__Records provided__
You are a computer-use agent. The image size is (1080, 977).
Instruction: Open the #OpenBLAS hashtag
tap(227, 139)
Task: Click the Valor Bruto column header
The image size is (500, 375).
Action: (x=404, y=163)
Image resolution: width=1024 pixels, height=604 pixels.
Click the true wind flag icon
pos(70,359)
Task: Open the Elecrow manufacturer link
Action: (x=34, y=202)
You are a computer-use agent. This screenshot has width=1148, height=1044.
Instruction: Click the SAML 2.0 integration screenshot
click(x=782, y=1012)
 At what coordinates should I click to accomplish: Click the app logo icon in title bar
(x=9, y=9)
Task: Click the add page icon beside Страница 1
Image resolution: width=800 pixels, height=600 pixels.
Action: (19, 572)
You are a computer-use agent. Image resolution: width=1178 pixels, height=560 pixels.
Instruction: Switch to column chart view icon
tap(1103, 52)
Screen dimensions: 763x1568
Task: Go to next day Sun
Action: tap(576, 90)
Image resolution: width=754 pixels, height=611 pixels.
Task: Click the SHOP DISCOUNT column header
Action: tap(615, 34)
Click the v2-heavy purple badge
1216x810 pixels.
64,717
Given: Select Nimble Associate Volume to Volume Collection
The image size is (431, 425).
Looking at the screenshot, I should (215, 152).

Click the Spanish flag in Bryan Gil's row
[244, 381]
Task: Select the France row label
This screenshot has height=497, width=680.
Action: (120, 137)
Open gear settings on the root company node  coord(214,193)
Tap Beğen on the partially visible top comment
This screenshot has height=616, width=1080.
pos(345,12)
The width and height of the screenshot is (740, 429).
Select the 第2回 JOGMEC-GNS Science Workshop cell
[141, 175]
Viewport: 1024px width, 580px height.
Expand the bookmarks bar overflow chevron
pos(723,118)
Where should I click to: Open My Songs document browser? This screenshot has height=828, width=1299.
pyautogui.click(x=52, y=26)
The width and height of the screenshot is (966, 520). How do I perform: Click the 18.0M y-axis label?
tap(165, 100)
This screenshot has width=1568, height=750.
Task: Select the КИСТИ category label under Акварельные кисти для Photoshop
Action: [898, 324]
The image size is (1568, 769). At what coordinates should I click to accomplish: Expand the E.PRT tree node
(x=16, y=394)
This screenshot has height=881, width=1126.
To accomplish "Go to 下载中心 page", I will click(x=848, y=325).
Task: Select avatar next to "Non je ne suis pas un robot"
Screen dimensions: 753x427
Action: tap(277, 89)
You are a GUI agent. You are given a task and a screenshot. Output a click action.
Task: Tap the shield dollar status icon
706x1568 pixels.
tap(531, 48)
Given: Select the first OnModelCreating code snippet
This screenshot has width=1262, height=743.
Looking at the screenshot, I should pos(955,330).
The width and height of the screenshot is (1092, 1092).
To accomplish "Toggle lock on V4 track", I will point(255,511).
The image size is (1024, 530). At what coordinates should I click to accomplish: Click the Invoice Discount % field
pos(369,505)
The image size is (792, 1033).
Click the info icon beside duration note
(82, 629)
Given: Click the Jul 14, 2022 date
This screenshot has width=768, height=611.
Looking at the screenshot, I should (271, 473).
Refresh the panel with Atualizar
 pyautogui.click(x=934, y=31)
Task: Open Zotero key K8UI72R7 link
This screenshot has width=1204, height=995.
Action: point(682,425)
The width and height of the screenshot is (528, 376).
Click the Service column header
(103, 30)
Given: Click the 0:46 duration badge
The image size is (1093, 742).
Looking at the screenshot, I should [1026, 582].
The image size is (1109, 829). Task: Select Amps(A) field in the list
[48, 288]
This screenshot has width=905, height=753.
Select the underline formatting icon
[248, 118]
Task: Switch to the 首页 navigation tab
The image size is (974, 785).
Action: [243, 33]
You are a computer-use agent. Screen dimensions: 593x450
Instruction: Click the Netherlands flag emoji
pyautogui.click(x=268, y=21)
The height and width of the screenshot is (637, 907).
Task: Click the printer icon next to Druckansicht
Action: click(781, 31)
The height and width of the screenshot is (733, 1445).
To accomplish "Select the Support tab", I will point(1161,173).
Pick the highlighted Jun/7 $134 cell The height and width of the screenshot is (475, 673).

__Task goal__
Filter the records for lines holding the string "will". Copy each one.

__The completed task__
To accomplish "Go to 下载中心 page", I will click(x=848, y=325).
To accomplish "Toggle lock on V4 track", I will point(255,511).
To accomplish "Select the Support tab", I will point(1161,173).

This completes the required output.